Quinn não respondeu, seu cérebro se recusava um pouco a acreditar naquilo, mas havia também um barulho horrível vindo de fora. Todos ficaram em silencio e Quinn soube que vinha algo ruim. Oliver olhou para Rachel e sibilou “Barraco”, as duas e ele saíram pela porta deixando os que estavam na sala sem entender direito o que acontecia.
No corredor Carmen, que tentava separar as duas era atingida por várias unhadas de Santana enquanto Carrie que tentava se defender da maneira que podia.
Oliver correu tirando Carmen que tinha um arranhão na bochecha e se colocando entre as duas.
–Eu vou te matar sua vadia! –berrou Santana quando agarrou o braço de Carrie e o arranhou.
–Santana! –a voz de Quinn ecoou pelo corredor e a briga se dissipou. –Mais respeito com a minha namorada!
–Sua namorada é uma vadia, Q, eu sinto o cheiro de longe!
–De tanto conviver com sua mãe e sua avó, é? –perguntou Carrie e Santana atropelou Oliver e agarrou os cabelos da morena arrancando um tufo de cabelo.
Rachel correu para dentro do apartamento e lá dentro os gritos de fora ecoavam.
–Finn, Puck, poderiam dar uma mãozinha a Oliver ali fora? –perguntou calma, os dois caminharam até o corredor e Rachel foi ao seu quarto pegar as coisas das meninas, depois disso certamente nenhuma das duas ficaria ali.
Quando chegou novamente ao corredor viu Carmen tirando uma foto com o celular num ângulo em que captava seu rosto arranhado, Quinn segurando Carrie que mal se agüentava em pé; Puck e Finn segurando Santana ainda enfurecida. Oliver com cara de panaca e Rachel com indignada.
–Melhor tomar cuidado, Quinn, cuidado pra não levar uma facada nas costas! –disse Santana mais calma.
–Acho melhor que vocês se retirem –a judia se pronunciou entregando os casacos e as bolsas a cada uma das meninas. –Não há condições. Quinn, você poderia ao menos se despedir de sua filha e ver se há algo seu na sala.
Carmen terminou de tirar sua foto épica e trocou de lugar com Quinn para segurar Carrie.
A loira entrou no apartamento e encarou todos os restantes com um sorriso amarelo.
–Tivemos um pequeno incidente lá fora, estamos indo... Foi muito bom rever todos vocês, espero que possamos repetir essas reuniões mais vezes –dizia enquanto abraçava um por um e pegou no sofá os presentes trocados.

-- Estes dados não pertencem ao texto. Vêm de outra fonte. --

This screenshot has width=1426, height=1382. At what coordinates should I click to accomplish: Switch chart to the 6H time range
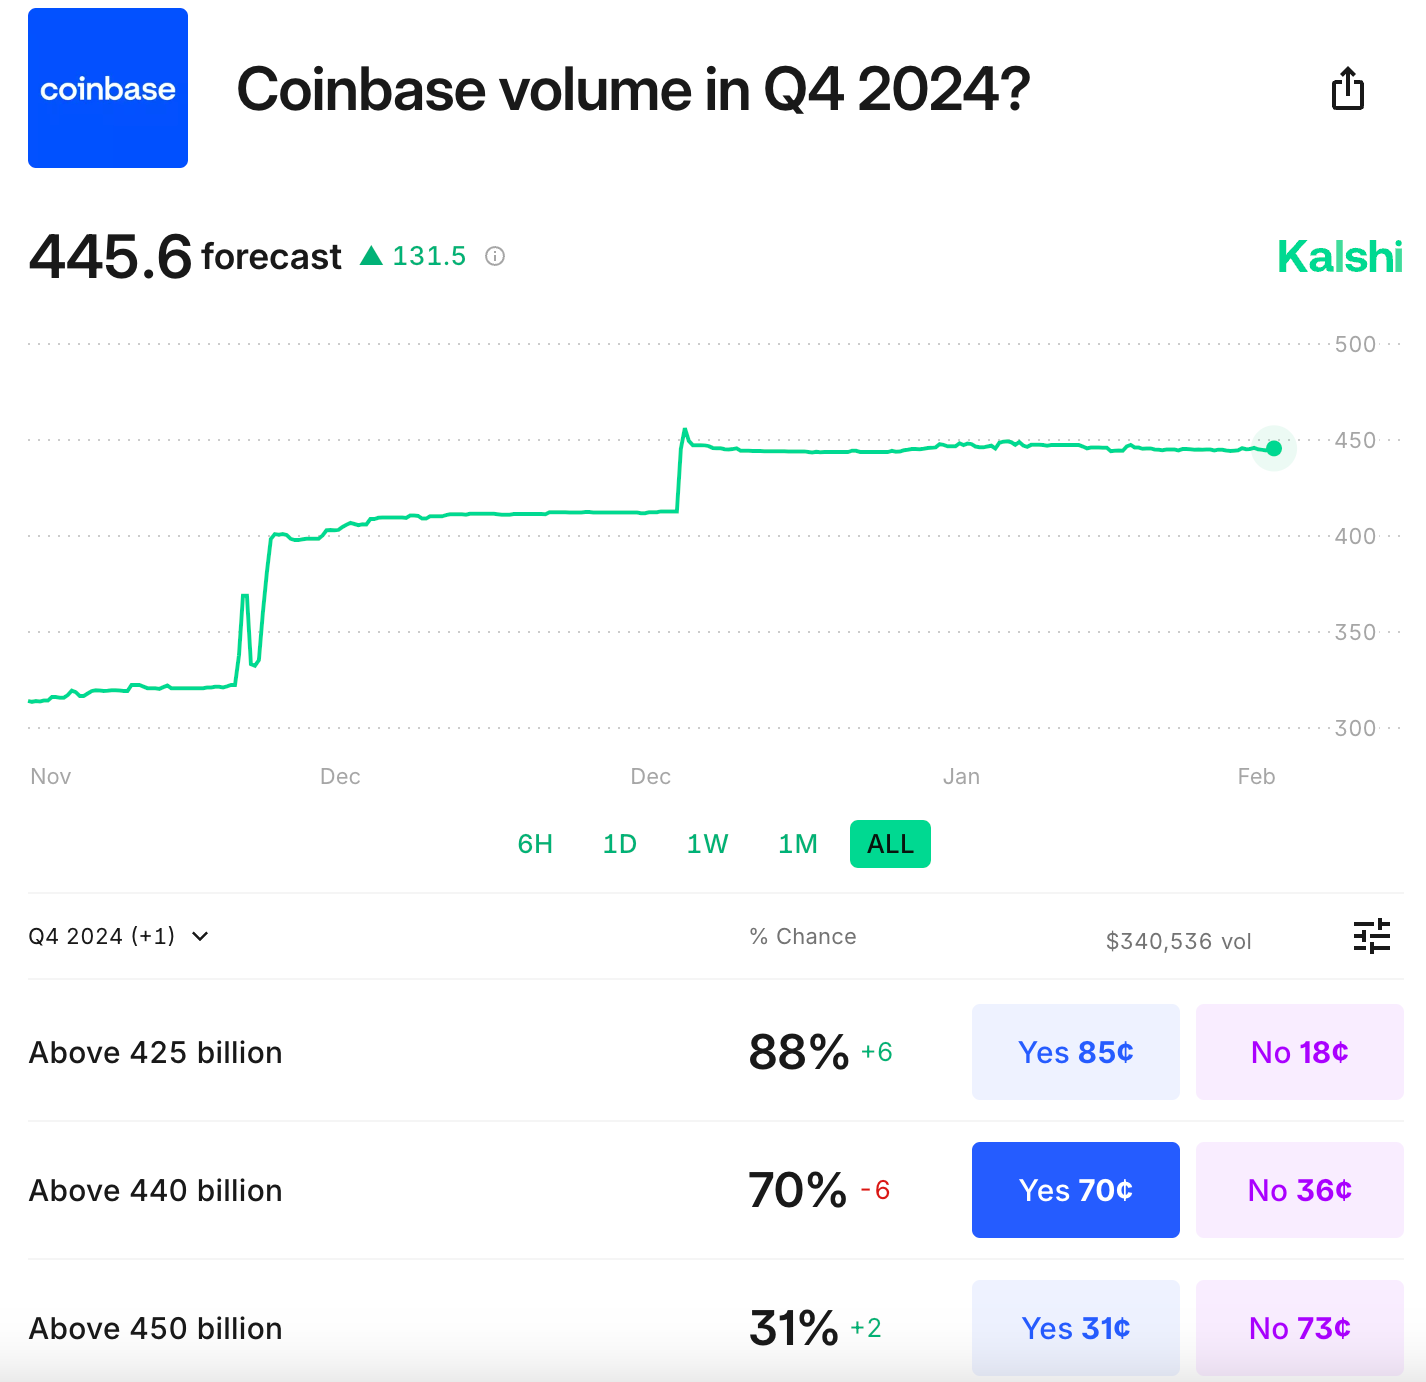pos(535,843)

–Seria fantástico, Quinn –disse Shelby com uma Beth adormecida em seus braços. A loira beijou seu rosto com cuidado para que não a acordasse. E saiu do apartamento. O corredor ainda continuava pacifico, Carrie estava de pé sem ajuda de Carmen, mas Puck ainda segurava um dos braços de Santana que sorria para o estrago que tinha sido feito.
–Rachel, obrigada pela festa e desculpe por isso tudo –a loira iria lhe dar um abraço mas a morena se esquivou educadamente.

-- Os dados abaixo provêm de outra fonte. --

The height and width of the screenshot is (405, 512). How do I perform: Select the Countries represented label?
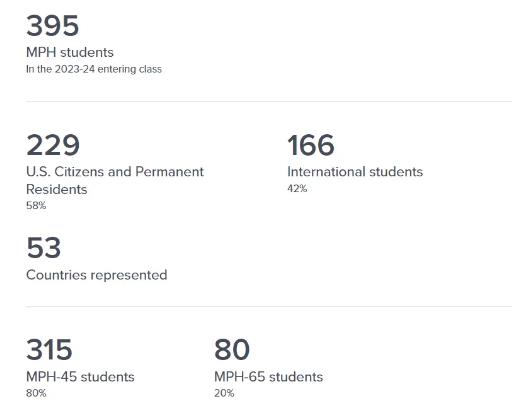[x=97, y=275]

–Adeus, Quinn. Santana lhe enviará as fotos –Rachel mal olhou em seus olhos.
–Então, tchau garotos, foi bom vê-los novamente –despediu-se de Puck, Finn e Oliver, e lembrou que precisava tirar uma duvida que a corroeu o jantar todo. –Oliver, você é gay?
–Como Santana diz, sou tão gay que meu cocô é um cupcake de chocolate.